Please repeat the entries below word for word, starting at the very beginning and ending with the line that contains "point(277,335)", including that line.

··· THE RECORDS

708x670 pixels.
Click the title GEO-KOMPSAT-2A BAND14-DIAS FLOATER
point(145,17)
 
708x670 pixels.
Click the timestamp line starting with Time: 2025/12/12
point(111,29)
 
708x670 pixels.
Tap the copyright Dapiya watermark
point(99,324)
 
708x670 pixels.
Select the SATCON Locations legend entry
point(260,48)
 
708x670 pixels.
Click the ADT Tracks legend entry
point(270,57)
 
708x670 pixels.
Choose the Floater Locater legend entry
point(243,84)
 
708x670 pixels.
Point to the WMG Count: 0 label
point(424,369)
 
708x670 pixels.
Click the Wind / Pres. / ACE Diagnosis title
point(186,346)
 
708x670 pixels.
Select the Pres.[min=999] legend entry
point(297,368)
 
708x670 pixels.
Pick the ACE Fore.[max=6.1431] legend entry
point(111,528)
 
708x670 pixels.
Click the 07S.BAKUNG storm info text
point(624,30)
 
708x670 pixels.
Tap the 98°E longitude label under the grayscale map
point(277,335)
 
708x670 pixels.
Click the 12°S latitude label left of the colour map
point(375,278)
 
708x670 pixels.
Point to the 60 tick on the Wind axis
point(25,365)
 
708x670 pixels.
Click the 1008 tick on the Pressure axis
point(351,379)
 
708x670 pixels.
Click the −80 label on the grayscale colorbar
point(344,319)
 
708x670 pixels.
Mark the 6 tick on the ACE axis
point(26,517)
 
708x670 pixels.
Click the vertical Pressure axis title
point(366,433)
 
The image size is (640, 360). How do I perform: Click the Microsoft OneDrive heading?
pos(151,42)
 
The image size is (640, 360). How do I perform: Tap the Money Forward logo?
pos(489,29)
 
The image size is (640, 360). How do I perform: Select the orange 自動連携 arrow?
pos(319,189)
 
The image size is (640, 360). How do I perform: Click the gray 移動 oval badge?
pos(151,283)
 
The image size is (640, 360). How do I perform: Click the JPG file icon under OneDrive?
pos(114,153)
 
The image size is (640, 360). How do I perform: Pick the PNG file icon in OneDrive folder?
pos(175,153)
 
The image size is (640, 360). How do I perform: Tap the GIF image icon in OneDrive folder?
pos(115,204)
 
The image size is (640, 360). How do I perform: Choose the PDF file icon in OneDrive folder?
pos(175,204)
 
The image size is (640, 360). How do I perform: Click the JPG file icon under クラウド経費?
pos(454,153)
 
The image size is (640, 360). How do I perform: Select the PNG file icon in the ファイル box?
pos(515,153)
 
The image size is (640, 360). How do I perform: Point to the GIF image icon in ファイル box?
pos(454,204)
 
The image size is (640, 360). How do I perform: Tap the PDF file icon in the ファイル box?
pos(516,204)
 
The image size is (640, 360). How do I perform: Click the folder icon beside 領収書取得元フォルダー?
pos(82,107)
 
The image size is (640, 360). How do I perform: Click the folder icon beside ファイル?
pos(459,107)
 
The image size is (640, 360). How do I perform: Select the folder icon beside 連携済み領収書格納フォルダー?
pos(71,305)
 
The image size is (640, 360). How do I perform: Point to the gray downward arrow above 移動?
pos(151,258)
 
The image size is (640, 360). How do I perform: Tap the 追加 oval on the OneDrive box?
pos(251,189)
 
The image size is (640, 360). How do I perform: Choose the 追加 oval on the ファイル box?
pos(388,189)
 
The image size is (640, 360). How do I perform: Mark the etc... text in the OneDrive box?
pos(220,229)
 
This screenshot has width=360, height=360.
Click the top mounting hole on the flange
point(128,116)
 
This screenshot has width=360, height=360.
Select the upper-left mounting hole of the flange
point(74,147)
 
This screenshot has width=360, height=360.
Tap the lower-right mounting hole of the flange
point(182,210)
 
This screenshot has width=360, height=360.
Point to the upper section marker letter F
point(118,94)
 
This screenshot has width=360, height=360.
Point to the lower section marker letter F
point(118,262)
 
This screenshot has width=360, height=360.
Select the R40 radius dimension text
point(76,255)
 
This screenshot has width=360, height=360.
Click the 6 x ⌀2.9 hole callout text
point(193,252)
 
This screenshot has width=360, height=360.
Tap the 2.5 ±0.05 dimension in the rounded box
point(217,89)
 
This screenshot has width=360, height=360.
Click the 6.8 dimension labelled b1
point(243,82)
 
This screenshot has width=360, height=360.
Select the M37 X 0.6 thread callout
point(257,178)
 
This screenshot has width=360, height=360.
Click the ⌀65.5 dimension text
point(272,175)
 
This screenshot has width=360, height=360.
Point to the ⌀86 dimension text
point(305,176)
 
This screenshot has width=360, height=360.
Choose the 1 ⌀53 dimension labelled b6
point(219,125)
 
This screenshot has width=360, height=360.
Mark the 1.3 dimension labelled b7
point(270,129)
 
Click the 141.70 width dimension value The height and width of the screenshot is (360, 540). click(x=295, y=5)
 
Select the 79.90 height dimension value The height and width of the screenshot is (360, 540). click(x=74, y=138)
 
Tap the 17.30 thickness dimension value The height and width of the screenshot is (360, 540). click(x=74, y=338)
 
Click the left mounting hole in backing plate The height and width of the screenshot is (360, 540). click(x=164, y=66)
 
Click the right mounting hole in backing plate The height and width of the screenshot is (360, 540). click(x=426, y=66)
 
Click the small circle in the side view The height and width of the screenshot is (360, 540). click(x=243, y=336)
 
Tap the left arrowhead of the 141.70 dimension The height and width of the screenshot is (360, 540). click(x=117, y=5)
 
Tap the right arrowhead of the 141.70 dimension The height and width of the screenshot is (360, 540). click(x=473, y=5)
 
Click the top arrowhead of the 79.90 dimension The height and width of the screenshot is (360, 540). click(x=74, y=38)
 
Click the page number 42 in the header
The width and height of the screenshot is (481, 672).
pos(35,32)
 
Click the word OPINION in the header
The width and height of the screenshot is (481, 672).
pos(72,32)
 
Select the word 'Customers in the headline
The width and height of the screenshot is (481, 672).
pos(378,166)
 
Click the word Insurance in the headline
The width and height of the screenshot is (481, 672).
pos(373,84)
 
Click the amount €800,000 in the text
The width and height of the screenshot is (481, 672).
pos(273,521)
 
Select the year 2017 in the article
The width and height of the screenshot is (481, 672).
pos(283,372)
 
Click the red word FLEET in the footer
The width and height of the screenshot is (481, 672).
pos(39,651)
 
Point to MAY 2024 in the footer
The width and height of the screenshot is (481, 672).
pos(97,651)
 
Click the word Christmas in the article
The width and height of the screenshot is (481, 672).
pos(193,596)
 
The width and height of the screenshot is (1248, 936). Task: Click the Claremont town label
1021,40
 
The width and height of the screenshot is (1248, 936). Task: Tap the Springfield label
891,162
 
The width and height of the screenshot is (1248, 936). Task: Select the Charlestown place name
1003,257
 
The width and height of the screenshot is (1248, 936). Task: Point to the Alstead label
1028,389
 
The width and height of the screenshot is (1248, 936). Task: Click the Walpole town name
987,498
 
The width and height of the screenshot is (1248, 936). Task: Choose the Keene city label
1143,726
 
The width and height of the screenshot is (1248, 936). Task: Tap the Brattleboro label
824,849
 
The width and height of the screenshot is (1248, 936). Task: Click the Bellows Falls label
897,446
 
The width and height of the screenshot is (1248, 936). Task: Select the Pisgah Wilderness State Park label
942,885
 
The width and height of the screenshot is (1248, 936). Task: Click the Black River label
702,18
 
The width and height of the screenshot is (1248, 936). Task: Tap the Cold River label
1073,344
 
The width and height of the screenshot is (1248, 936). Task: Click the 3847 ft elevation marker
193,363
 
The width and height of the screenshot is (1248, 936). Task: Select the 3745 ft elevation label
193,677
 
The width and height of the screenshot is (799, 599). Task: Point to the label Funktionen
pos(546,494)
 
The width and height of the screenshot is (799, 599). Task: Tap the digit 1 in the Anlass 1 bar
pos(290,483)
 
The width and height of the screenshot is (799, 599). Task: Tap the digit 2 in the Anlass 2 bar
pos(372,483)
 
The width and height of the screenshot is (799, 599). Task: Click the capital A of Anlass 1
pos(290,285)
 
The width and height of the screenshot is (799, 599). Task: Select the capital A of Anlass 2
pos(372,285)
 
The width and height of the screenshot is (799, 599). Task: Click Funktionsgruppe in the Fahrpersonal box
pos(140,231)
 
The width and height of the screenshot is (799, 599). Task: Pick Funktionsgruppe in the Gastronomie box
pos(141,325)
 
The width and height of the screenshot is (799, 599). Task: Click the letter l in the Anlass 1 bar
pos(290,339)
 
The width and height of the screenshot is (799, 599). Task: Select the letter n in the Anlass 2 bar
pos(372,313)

······

▶ OUTPUT OF THE EXERCISE:
708x670 pixels.
Click the title GEO-KOMPSAT-2A BAND14-DIAS FLOATER
point(145,17)
 
708x670 pixels.
Click the timestamp line starting with Time: 2025/12/12
point(111,29)
 
708x670 pixels.
Tap the copyright Dapiya watermark
point(99,324)
 
708x670 pixels.
Select the SATCON Locations legend entry
point(260,48)
 
708x670 pixels.
Click the ADT Tracks legend entry
point(270,57)
 
708x670 pixels.
Choose the Floater Locater legend entry
point(243,84)
 
708x670 pixels.
Point to the WMG Count: 0 label
point(424,369)
 
708x670 pixels.
Click the Wind / Pres. / ACE Diagnosis title
point(186,346)
 
708x670 pixels.
Select the Pres.[min=999] legend entry
point(297,368)
 
708x670 pixels.
Pick the ACE Fore.[max=6.1431] legend entry
point(111,528)
 
708x670 pixels.
Click the 07S.BAKUNG storm info text
point(624,30)
 
708x670 pixels.
Tap the 98°E longitude label under the grayscale map
point(277,335)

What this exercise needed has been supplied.